_Text block_:
Issue of Shares with differential rights
During the year under review, the Company has not issued equity shares with
differential rights.
Issue of Sweat Equity Shares
During the year under review, the Company has not issued Sweat Equity Shares.
Issue of Employee Stock Options
During the year under review, the Company has not issued any shares under Employee
Stock Option.
FINANCE AND INSURANCE
The Company has been financed by State Bank of India and HDFC Bank Limited.
All insurable interests of the Company, including plant and machinery, building,
stocks, vehicles, stores and spares have been adequately insured against various risks and
perils.
PUBLIC DEPOSITS
The Company has not accepted deposit from public during the year and there was no
deposit outstanding on March 31, 2023.
SUBSIDIARY COMPANIES
During the year under review the Company does not have any subsidiary.
CERTIFICATIONS
During the year under review the Company have its quality certifications of ISO
9001:2015, certification for environment management system of ISO 14001:2015 and
certification for occupation, health & safety of ISO 45001:2018.
EXPORT HOUSE STATUS
The Company has the status of "Two Star Export House" by Office of Additional
Director General of Foreign Trade, Ahmedabad, in accordance with provisions of Foreign
Trade Policy 2015-2020. This status is valid till November 8, 2027.

_What the task requires_: Translate this sentence from the company report excerpt into French: "The Company has been financed by State Bank of India and HDFC Bank Limited."

_Source data_:
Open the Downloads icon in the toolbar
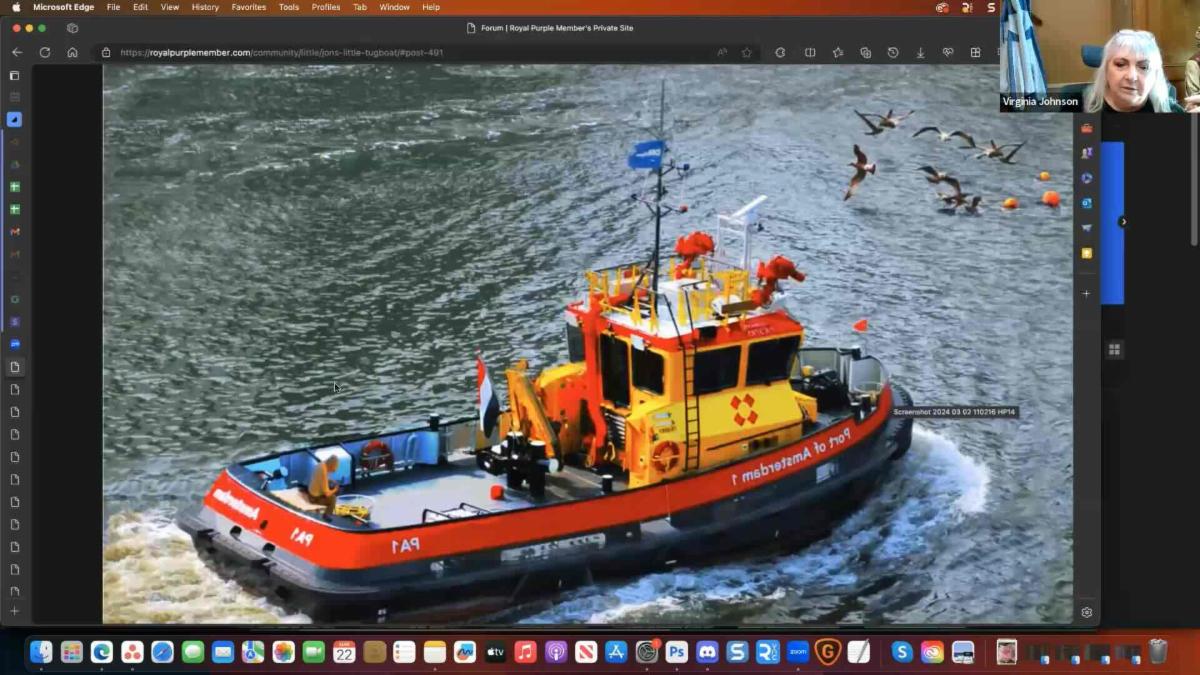The height and width of the screenshot is (675, 1200). 920,52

_Exercise response_: La Société a été financée par la State Bank of India et HDFC Bank Limited.